**PROBLEM**
Quote every line of the items below verbatim, leaving the pictures out of your output.

Dataset items
--- Start ---

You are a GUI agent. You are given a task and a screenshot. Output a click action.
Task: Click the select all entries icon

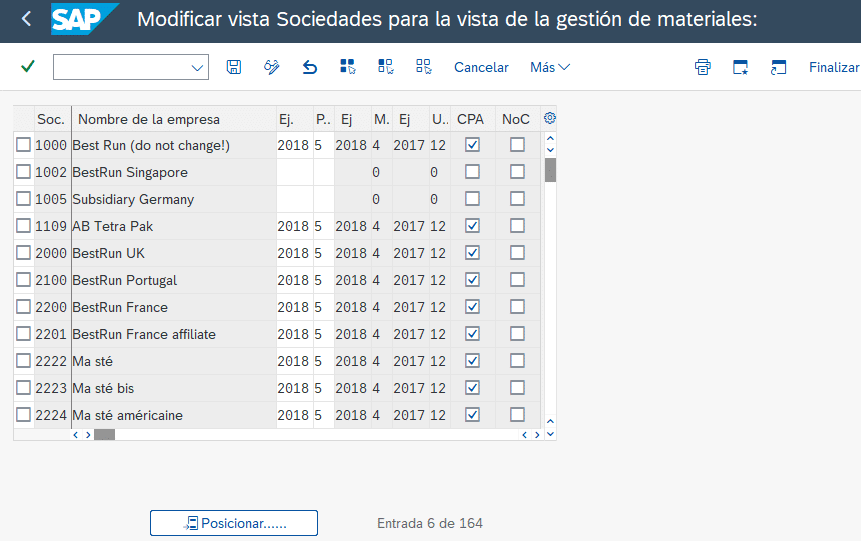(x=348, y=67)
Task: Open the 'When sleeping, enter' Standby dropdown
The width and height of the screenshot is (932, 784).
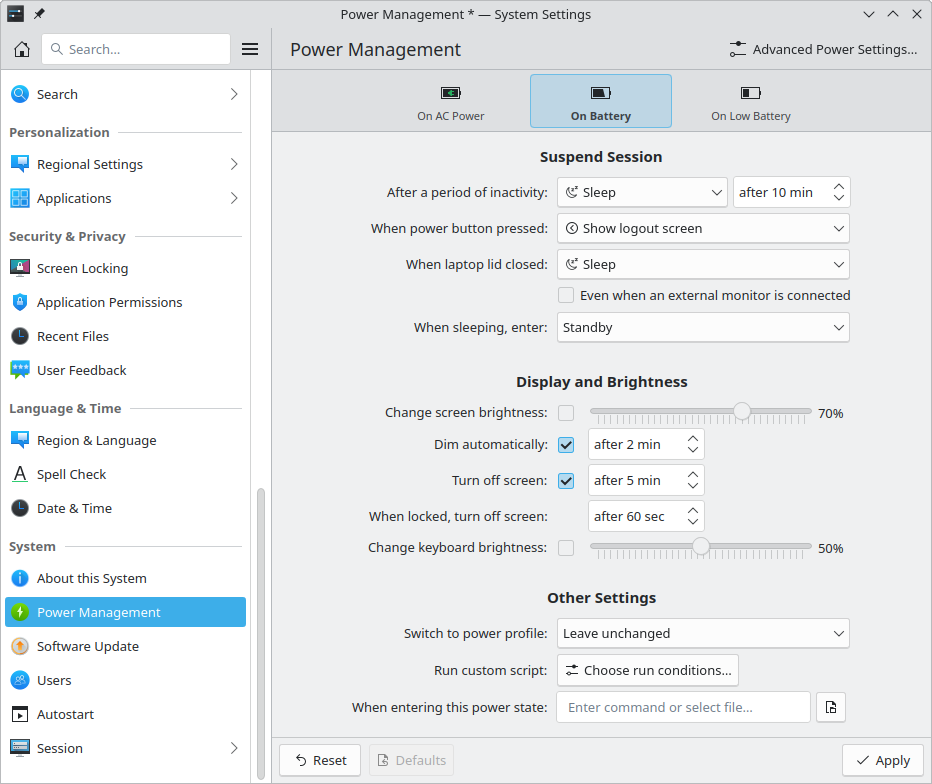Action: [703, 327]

--- End ---

**OUTPUT OF THE TASK**
You are a GUI agent. You are given a task and a screenshot. Output a click action.
Task: Click the select all entries icon

(x=348, y=67)
Task: Open the 'When sleeping, enter' Standby dropdown
The width and height of the screenshot is (932, 784).
Action: [703, 327]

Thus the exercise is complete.